EXERCISE REQUIREMENTS —
Please convert the lines below, from the one that contains "Zoom in the 3D robot view" through the final line, into a Markdown table with two columns, Row and Line, and leave out any blank lines.

---------------

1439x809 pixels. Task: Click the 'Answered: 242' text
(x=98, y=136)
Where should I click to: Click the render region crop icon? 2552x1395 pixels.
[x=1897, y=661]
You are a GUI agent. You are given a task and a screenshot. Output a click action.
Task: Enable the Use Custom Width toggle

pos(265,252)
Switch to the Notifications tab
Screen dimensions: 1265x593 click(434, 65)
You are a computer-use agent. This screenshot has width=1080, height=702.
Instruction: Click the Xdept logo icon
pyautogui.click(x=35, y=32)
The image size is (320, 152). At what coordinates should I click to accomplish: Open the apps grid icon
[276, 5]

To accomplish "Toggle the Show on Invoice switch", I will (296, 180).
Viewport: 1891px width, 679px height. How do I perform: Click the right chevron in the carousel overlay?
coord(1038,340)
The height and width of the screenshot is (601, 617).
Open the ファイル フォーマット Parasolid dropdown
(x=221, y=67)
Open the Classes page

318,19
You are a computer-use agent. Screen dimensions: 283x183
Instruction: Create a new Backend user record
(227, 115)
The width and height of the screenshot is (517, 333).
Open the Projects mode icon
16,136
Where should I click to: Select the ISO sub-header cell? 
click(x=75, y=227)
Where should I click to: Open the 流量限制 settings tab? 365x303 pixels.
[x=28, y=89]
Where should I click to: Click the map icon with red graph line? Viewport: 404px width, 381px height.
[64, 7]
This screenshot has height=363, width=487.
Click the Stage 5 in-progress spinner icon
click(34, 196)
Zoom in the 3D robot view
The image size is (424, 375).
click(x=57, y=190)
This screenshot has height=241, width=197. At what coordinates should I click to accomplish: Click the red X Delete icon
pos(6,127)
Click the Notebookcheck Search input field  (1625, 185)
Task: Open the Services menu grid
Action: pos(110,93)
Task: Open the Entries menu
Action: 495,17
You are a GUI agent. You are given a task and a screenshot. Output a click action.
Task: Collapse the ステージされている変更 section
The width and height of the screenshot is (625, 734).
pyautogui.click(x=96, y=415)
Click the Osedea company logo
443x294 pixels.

---------------

RESPONSE —
| Row | Line |
|---|---|
| 1 | Zoom in the 3D robot view |
| 2 | The image size is (424, 375). |
| 3 | click(x=57, y=190) |
| 4 | This screenshot has height=241, width=197. At what coordinates should I click to accomplish: Click the red X Delete icon |
| 5 | pos(6,127) |
| 6 | Click the Notebookcheck Search input field  (1625, 185) |
| 7 | Task: Open the Services menu grid |
| 8 | Action: pos(110,93) |
| 9 | Task: Open the Entries menu |
| 10 | Action: 495,17 |
| 11 | You are a GUI agent. You are given a task and a screenshot. Output a click action. |
| 12 | Task: Collapse the ステージされている変更 section |
| 13 | The width and height of the screenshot is (625, 734). |
| 14 | pyautogui.click(x=96, y=415) |
| 15 | Click the Osedea company logo |
| 16 | 443x294 pixels. |